And, by the way, the marijuana lobby hires people to go out online and look for anyone who writes bad things about marijuana, then argue with them on the thread below. They fight and argue with every study that comes out showing the harm caused by marijuana. They are doing everything they can to mislead the public, especially teenagers. If they can get you hooked on pot as a teenager, they’ll  probably have you as a lifelong customer! Don’t be their sucker.

Life opens up when you're not high on pot.
Life opens up when you’re not high on pot.

The byword of my sobriety is “I cannot think my way to better living, rather I must live my way to better thinking.”  When you quit smoking pot,  don’t expect to feel all well and wonderful immediately.  Just get out of bed in the morning and do what you know you should be doing and eventually your brain will begin to recover from what you have done to it. You “live your way to better thinking” by staying 100% sober, hanging around with kids your age who are also sober, trying to be a loving brother or sister, being nice to your parents, going to work and/or school, reading a book, cleaning your house, going swimming, calling a friend, learning how to show people you care about them, and doing the thousands of things that produce a breathtaking life.

▶ INFORMATION SHOWN

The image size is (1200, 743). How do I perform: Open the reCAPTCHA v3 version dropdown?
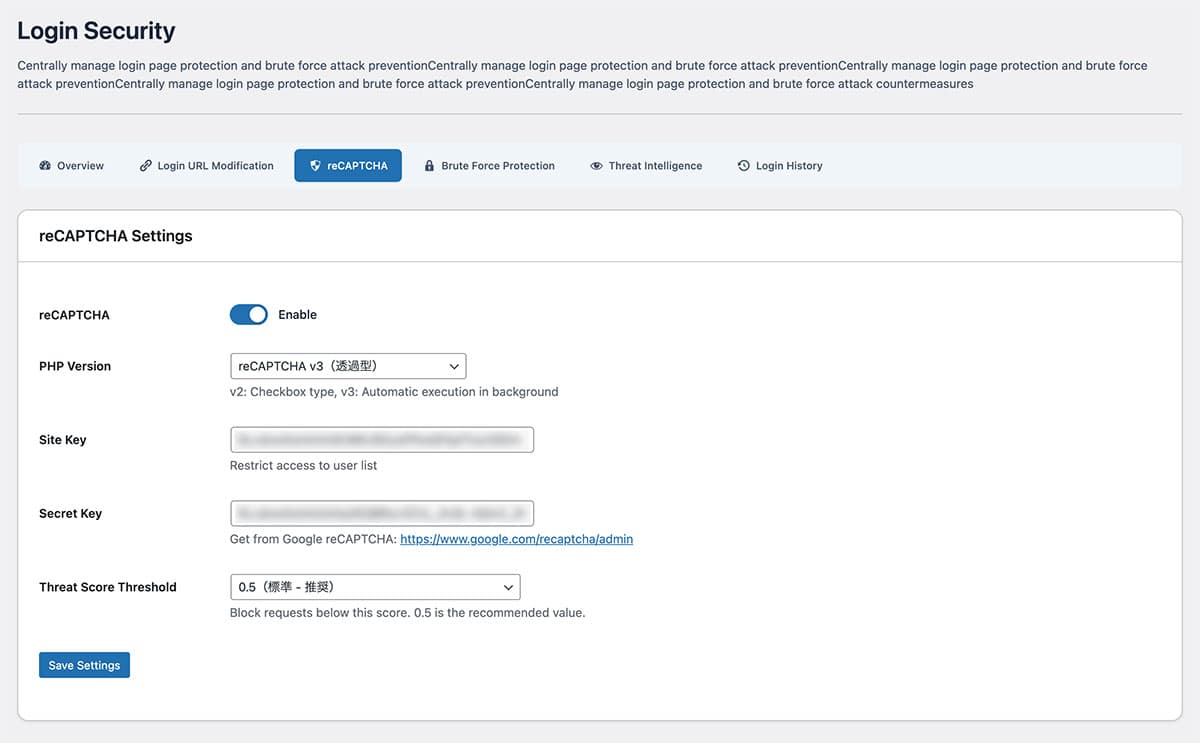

▶ JOBS
1: In the excerpt on quitting pot, what is the byword of the writer's sobriety?
2: For each statement, say whether it agrees with the excerpt on quitting pot, and quote the words that decide it.
(a) After quitting pot, you should expect to feel well right away.
(b) The marijuana lobby argues with every study showing harm caused by marijuana.
(c) Living your way to better thinking includes spending time with sober kids your age.
3: Reproduce everything in the excerpt on quitting pot from "And, by the" down to "you're not high on pot.".
The lines after the excerpt on quitting pot are separate material.

▶ OUTPUTS IN ORDER
1: "I cannot think my way to better living, rather I must live my way to better thinking."

2:
(a) No: "don’t expect to feel all well and wonderful immediately."
(b) Yes: "They fight and argue with every study that comes out showing the harm caused by marijuana."
(c) Yes: "hanging around with kids your age who are also sober"

3:
And, by the way, the marijuana lobby hires people to go out online and look for anyone who writes bad things about marijuana, then argue with them on the thread below. They fight and argue with every study that comes out showing the harm caused by marijuana. They are doing everything they can to mislead the public, especially teenagers. If they can get you hooked on pot as a teenager, they’ll  probably have you as a lifelong customer! Don’t be their sucker.

Life opens up when you're not high on pot.